5. Phenylketonuria (PKU)
Dr Mehta explains, PKU is a metabolic disorder caused by a mutation in the PAH gene, which stops the body from properly breaking down the amino acid phenylalanine. This buildup damages the brain over time.
Symptoms
1. Seizures
2. Behavioural problems
3. Musty body odour
4. Lighter skin or hair than other family members.
6. Marfan Syndrome
Marfan syndrome is caused by a mutation in the FBN1 gene, which affects the body’s connective tissue. It impacts the heart, eyes, blood vessels, and skeleton.
Symptoms
1. Tall and thin body
2. Long fingers
3. Flexible joints
4. Curved spine
5. Heart value problems
6. Vision issue
7. Hemophilia
Hemophilia is a genetic disorder where blood does not clot properly due to mutations in clotting factor genes.

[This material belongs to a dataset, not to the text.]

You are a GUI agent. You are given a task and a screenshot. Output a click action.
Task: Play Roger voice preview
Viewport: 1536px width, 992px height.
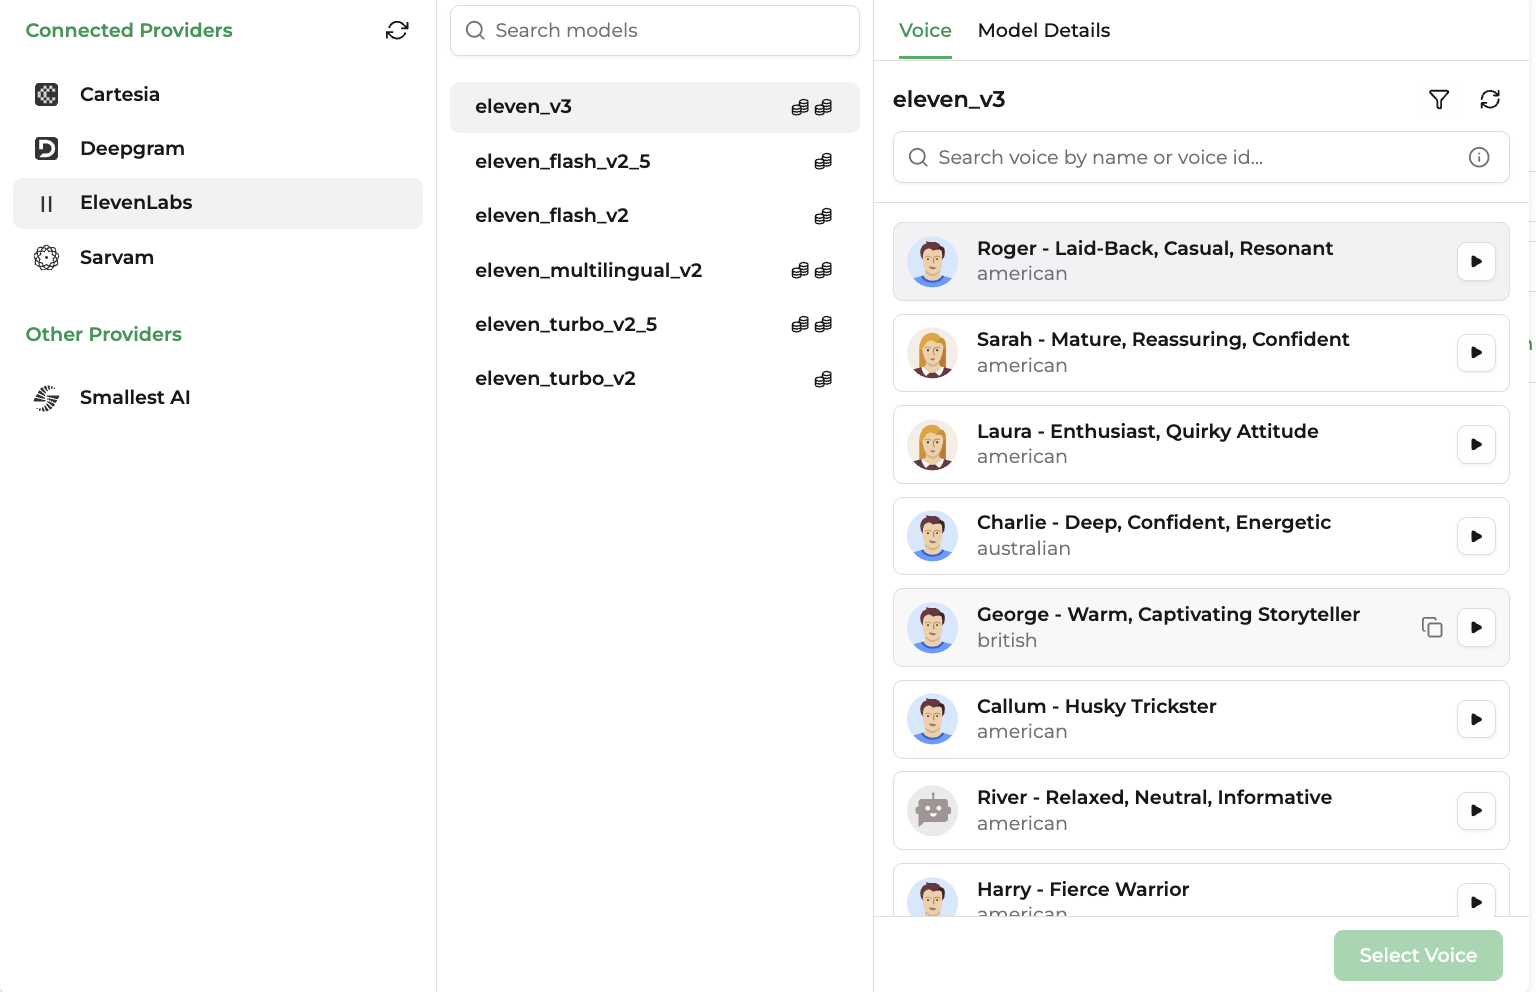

It is mostly seen in males and is passed through the mother.
Symptoms
1. Excessive bleeding
2. Easy bruising
3. Painful swollen joints from internal bleeding
4. Prolonged bleeding after surgeries or injuries
8. Turner Syndrome
Turner syndrome affects females and occurs when one of the two X chromosomes is missing or partially missing. It influences growth, heart health, and reproductive development, says Dr Mehta
Symptoms
1. Short height
2. Delayed puberty
3. Infertility
4. Heart defects
5. Wide neck with extra skin folds
6. Learning difficulties in some cases
9. Tay-Sachs Disease
Tay-Sachs is caused by a mutation in the HEXA gene, which leads to the destruction of nerve cells in the brain and spinal cord. It is most common in infants and progresses rapidly.
Symptoms
1. Loss of motor skills
2. Muscle weakness
3. Seizures
4. Vision and hearing loss
10. Duchenne Muscular
DMD is caused by mutations in the dystrophin gene, which is essential for muscle strength. Without this protein, muscles progressively weaken and break down over time.
Symptoms
1. Difficulty walking
2. Frequent falls
3. Calf muscle enlargement
4. Trouble climbing stairs
5. Gradual loss of muscle function starting in early childhood.
Precautions
Dr Amit explains about the precautions that every person need to take:-
1. Routine health check-ups
2. A healthy lifestyle
3. Do Regular lung function
Dr Mehta adds
1. Early therapy programs
2. Staying hydrated
3. Avoid smoking
4. Avoid extreme temperatures
Understanding diseases caused by genetic mutations and DNA changes highlights how deeply our genes influence overall health. While some conditions are inherited, others may develop due to environmental factors or random changes in DNA. Early detection, genetic screening, and advances in medical research are making it increasingly possible to manage, treat, and even prevent certain genetic disorders. Staying informed and seeking timely medical advice can help individuals and families better navigate these conditions and make informed.
(This article is meant for informational purposes only and must not be considered a substitute for advice provided by qualified medical professionals. Always seek the advice of your doctor with any questions about a medical condition.)